▶ [Exercise requirements] Below are the entries; count the lines in them that contain the word "Given" and give only the number.

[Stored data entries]
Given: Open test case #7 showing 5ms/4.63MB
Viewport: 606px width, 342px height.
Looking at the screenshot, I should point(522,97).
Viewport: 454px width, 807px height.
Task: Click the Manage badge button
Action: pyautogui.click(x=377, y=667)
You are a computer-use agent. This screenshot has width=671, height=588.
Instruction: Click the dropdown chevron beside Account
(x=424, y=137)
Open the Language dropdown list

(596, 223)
--
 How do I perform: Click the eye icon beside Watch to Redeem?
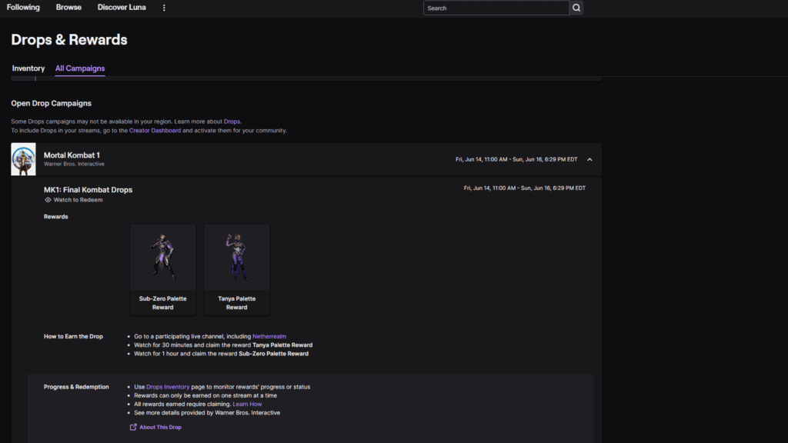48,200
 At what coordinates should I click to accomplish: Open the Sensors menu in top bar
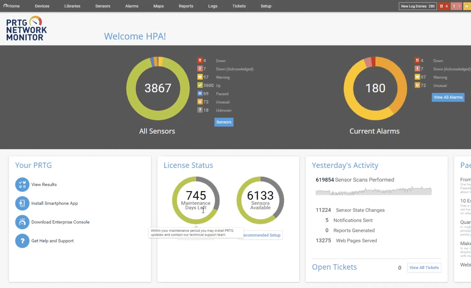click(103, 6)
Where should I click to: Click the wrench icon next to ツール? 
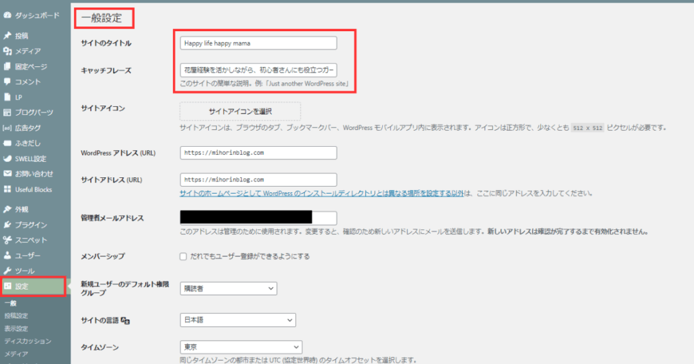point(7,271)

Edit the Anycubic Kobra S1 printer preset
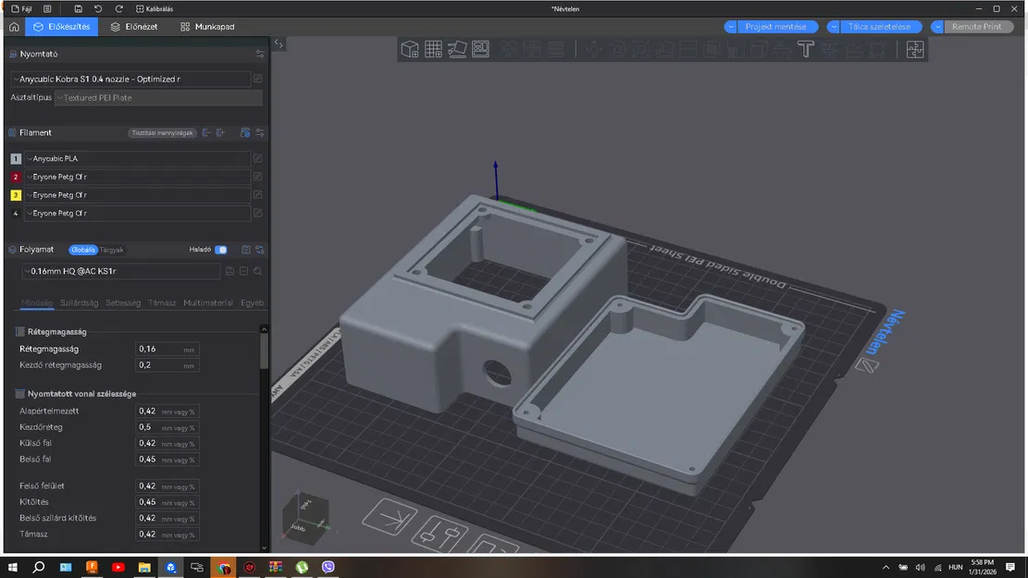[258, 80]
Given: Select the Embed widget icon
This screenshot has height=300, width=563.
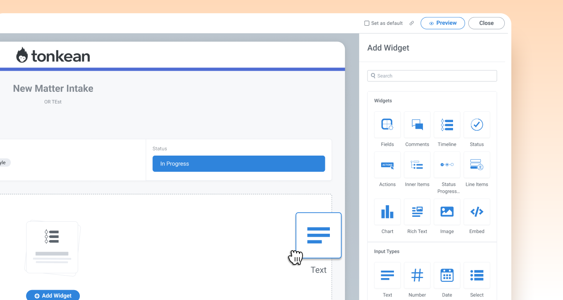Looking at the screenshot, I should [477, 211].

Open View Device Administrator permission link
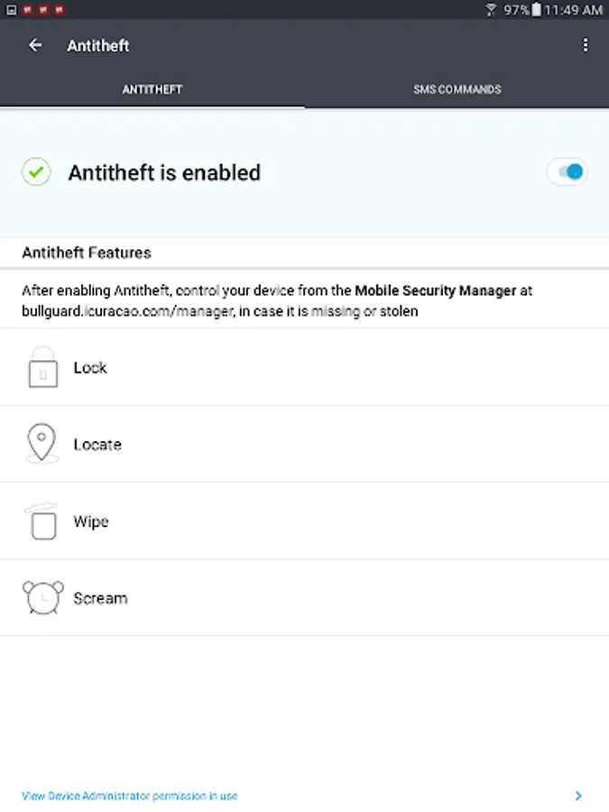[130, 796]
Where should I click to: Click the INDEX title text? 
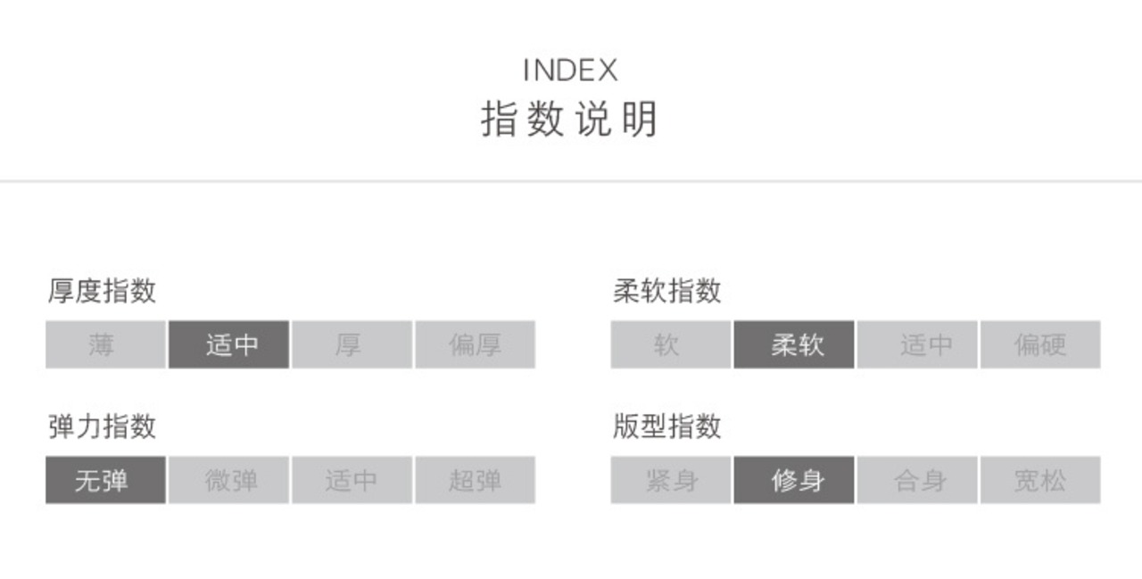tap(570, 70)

▶ [Solution below] 2